OBJECTIF VISÉ
D'après la chronique sur la Grande Muraille de Chine, à quelle date la muraille a-t-elle été rouverte au tourisme international ?

EXTRAIT CHOISI
────────────────
LA PLUME ET LE ROULEAU

250 chroniques éclairent le présent à la lumière de l'histoire


1970 : La GRANDE MURAILLE de Chine, monument sans pareil

Publié par La Plume et le Rouleau sur 10 Octobre 2003, 15:55pm

Catégories : #Civilisation - vie politique - société

Cher(e)s Ami(e)s et abonné(e)s des chroniques de la Plume et du Rouleau,
 
Penchons-nous sur notre éphéméride historique dans le cadre de nos divagations historico-littéraires et électroniques habituelles… Le 10 novembre 1970 : la Grande Muraille de Chine était réouverte par les autorités politiques au tourisme international. 
Cette décision apparemment banale pourrait sembler anodine si elle ne coïncidait pas avec le succès récent de l’astronautique chinoise : en 2003, en effet, un « taïkonaute » de l’Empire du Milieu gravitait dans l’espace. Un triomphe acclamé par une population qui sent que son pays, enfin sorti du sous-développement où l’ont enfoncé des siècles de confucianisme, une exploitation coloniale sans vergogne et 50 ans de communisme, s’apprête à être, n’en doutons pas, LA puissance économique, militaire et politique du XXIème siècle grâce à son formidable réservoir humain, son dynamisme entrepreneurial, sa rapide acquisition de toutes les technologies et sa discipline de fer au service d’une volonté enracinée dans le long terme.
 
Et au retour du héros, le lieutenant-colonel Yang Liwei, 38 ans, des journalistes ont posé à celui-ci, on s’en serait douté, la question suivante : « L’avez-vous vue depuis l’espace ? ». Quoi ? La Grande Muraille de Chine. Question de béotien que nous analyserons en fin de chronique et à laquelle nous découvrirons, tout-à-l’heure, la réponse…
 
C’est donc l’occasion pour ces chroniques de se pencher sur cet étonnant ouvrage de 6 000 kms qui surprend tous les voyageurs et suscite l’étonnement depuis de nombreux siècles. L’occasion aussi de nous intéresser, trop brièvement, à ce pays-continent avec autre chose que les habituels poncifs des occidentaux de base et de mettre son histoire (qui nous semble éloignée sur le plan géographique comme temporel) en perspective avec la nôtre… Je vous convie donc à une découverte (bien modeste) d’un morceau (au propre et au figuré) du Céleste Empire.
────────────────
INFORMATIONS EXTRAITES
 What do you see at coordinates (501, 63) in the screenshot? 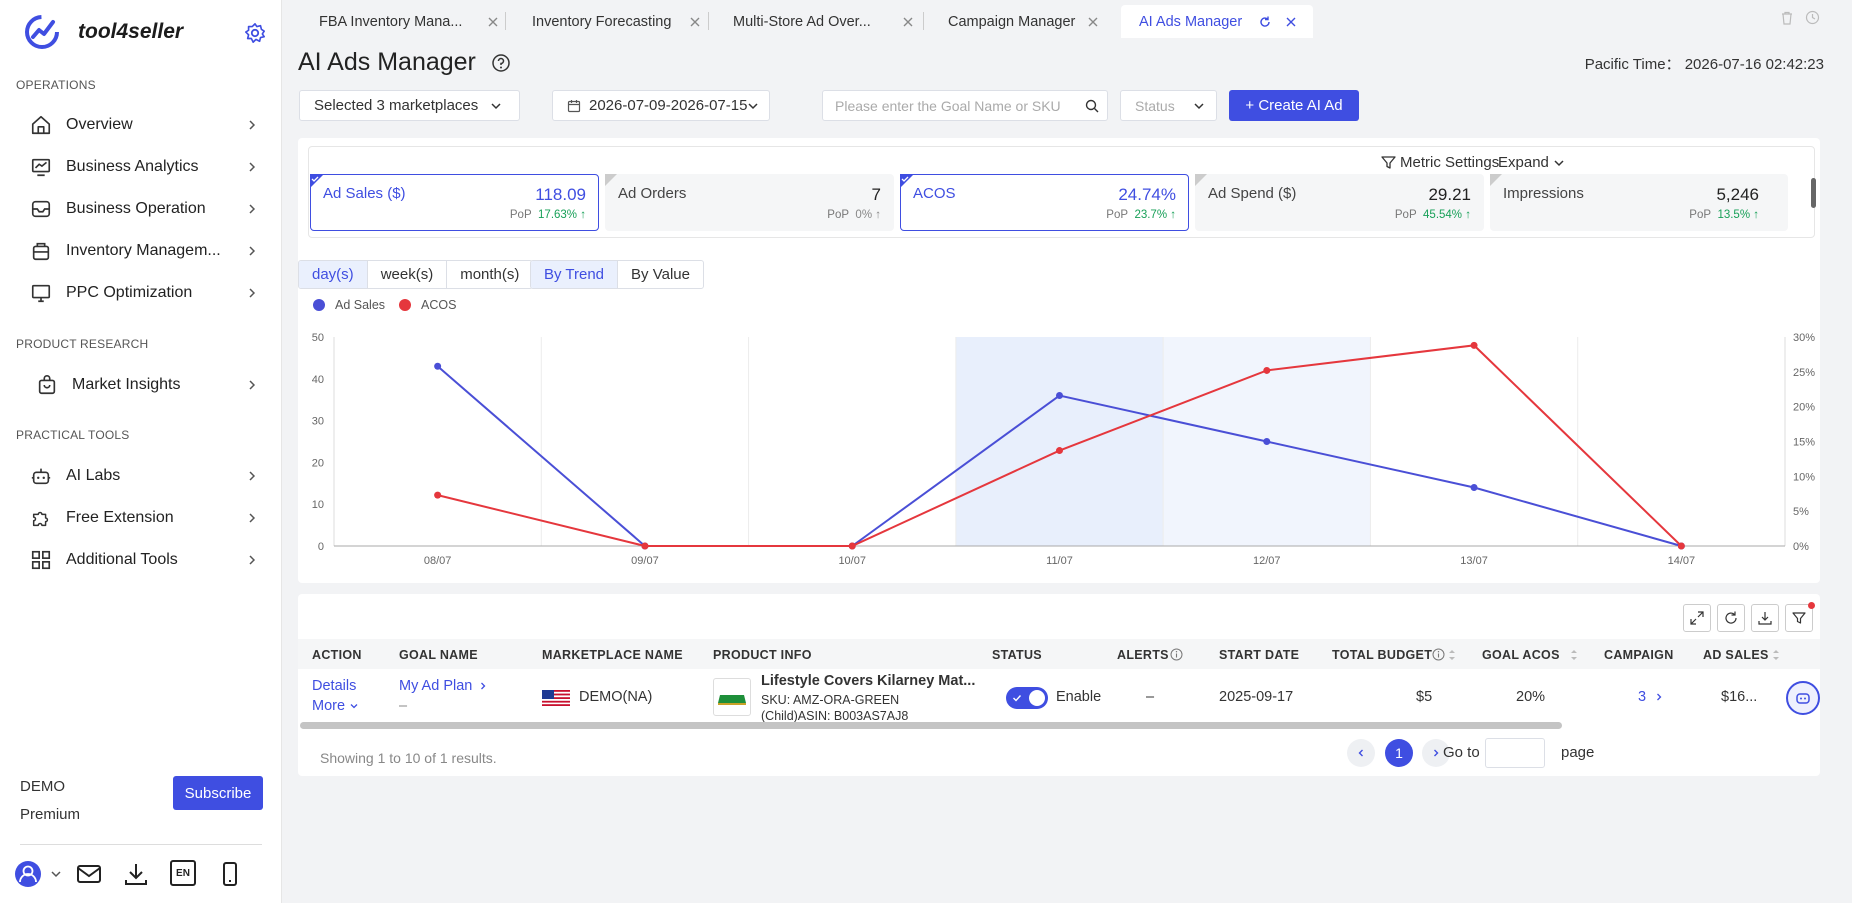
I see `help-circle-icon` at bounding box center [501, 63].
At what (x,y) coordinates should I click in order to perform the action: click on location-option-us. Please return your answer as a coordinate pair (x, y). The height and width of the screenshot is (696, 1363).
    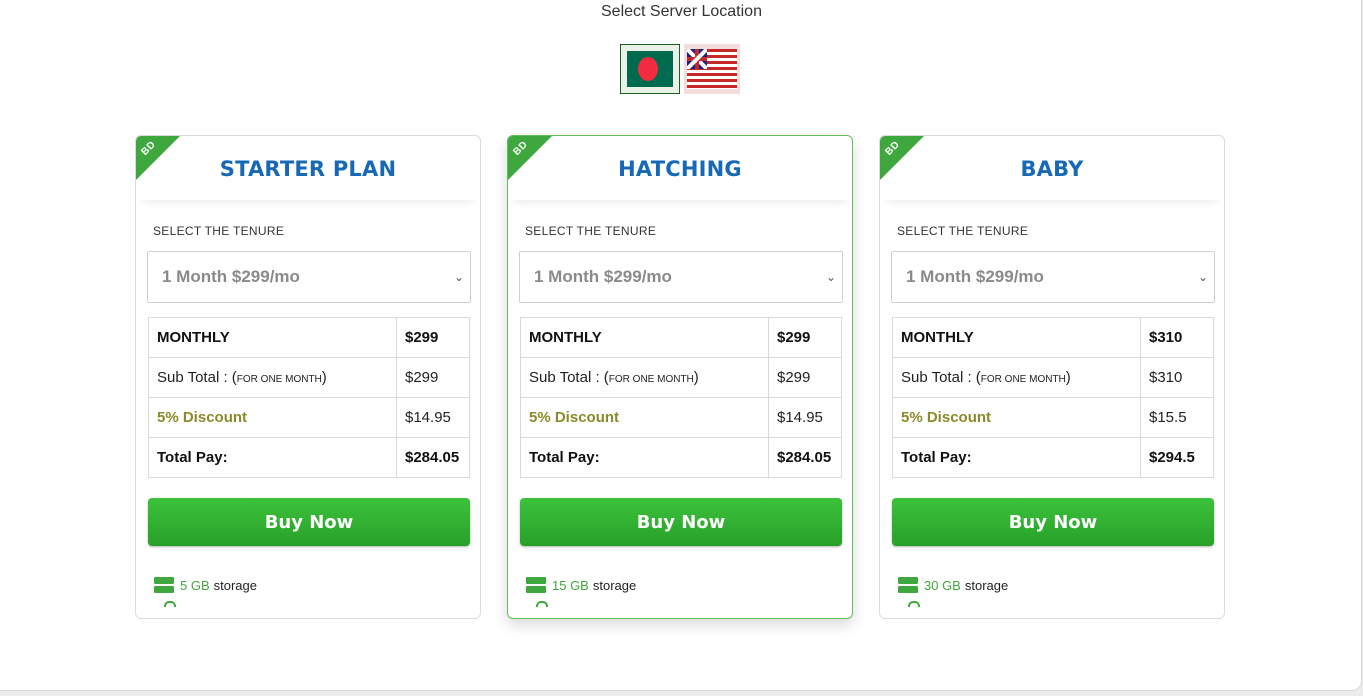
    Looking at the image, I should click on (712, 69).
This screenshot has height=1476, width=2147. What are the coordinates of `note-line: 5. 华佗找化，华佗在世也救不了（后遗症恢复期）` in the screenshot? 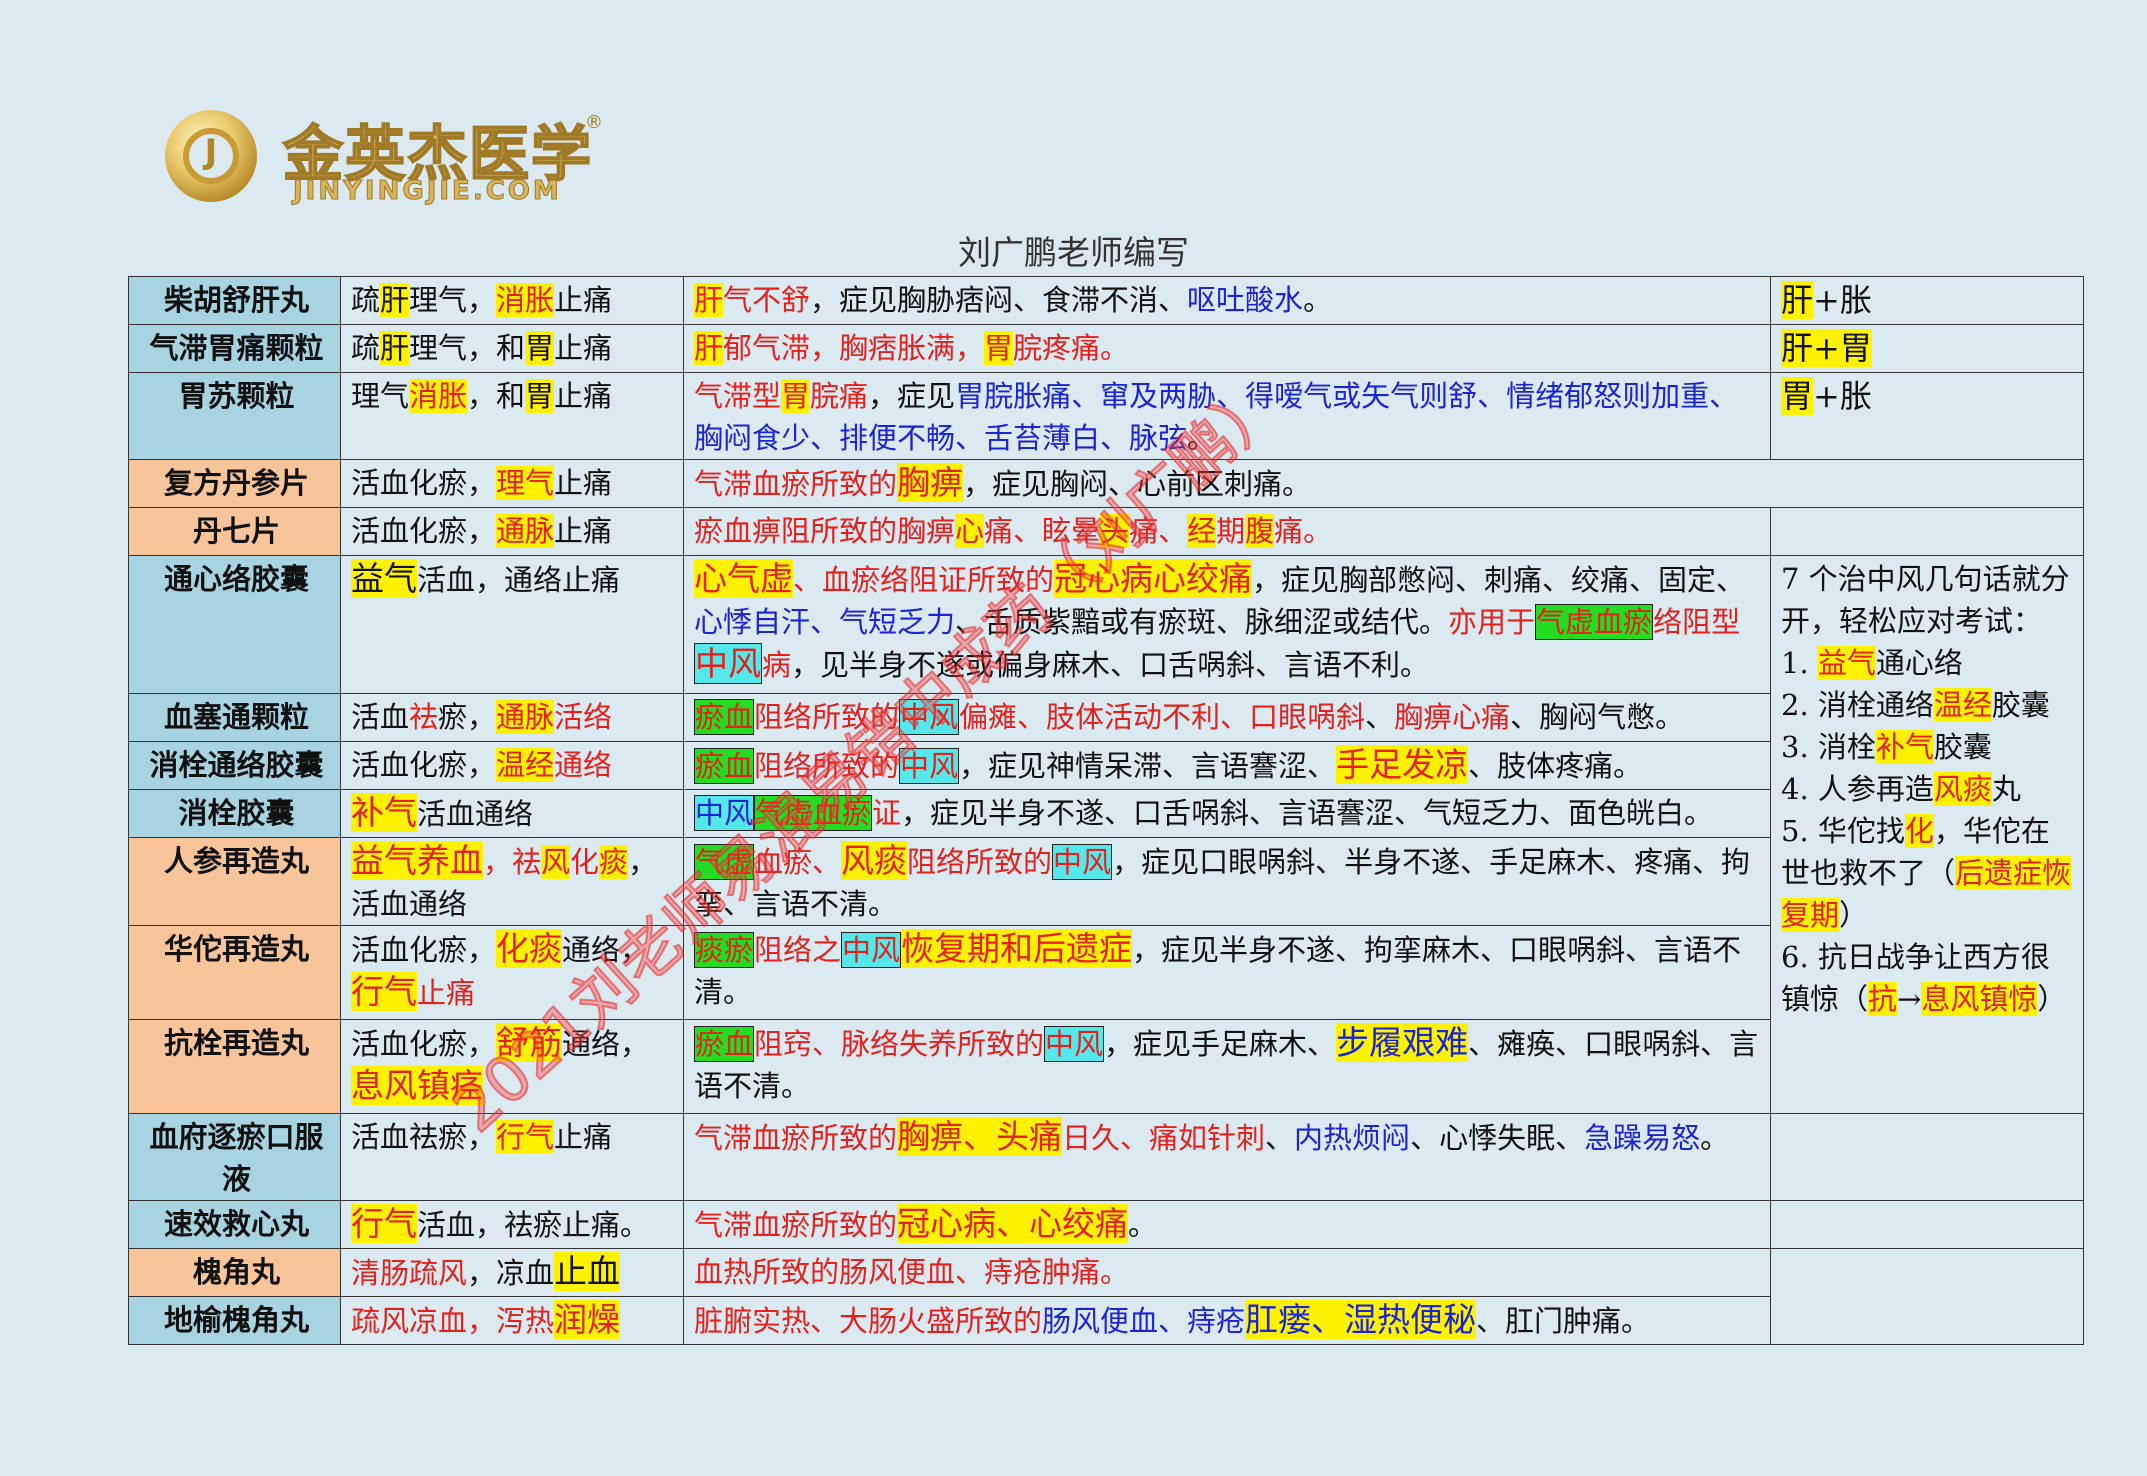 It's located at (1929, 873).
────────────────
RÉPONSE
Le 10 novembre 1970.